Open Source Large Language Models in Action: A Bioinformatics Chatbot
for PRIDE database
Abstract
We here present a chatbot assistant infrastructure
(https://www.ebi.ac.uk/pride/chatbot/) that simplifies user interactions
with the PRIDE database, the most popular proteomics data repository.
Our system utilizes two advanced Large Language Models (LLM), llama2-13b
and chatglm2-6b, and includes a web service API (Application Programming
Interface), web interface, and sophisticated algorithms. We have
developed a novel approach to construct vector-based representations for
enabling the LLM responses, featuring a curated version and a
comprehensive database of relevant links and paragraphs for each
generated response. An important part of the framework is a benchmark
component based on an Elo-ranking system, providing a scalable method
for evaluating not only the performance of llama2-13b and chatglm2-6b
but also, of any other available and future open-source LLMs. Throughout
the benchmarking process, the PRIDE documentation for external users was
refined to enhance the clarity and efficacy in addressing user queries.

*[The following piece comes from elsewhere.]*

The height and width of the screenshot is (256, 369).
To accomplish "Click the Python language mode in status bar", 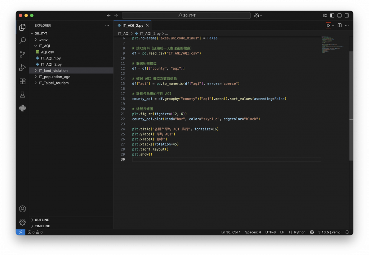I will click(x=299, y=232).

Importantly, while our infrastructure is exemplified through its
application in the PRIDE database context, the modular and adaptable
nature of our approach positions it as a valuable tool for improving
user experiences across a spectrum of bioinformatics and proteomics
tools and resources, among other domains. The integration of advanced
LLMs, innovative vector-based construction, the benchmarking framework,
and optimized documentation collectively form a robust and transferable
chatbot assistant infrastructure.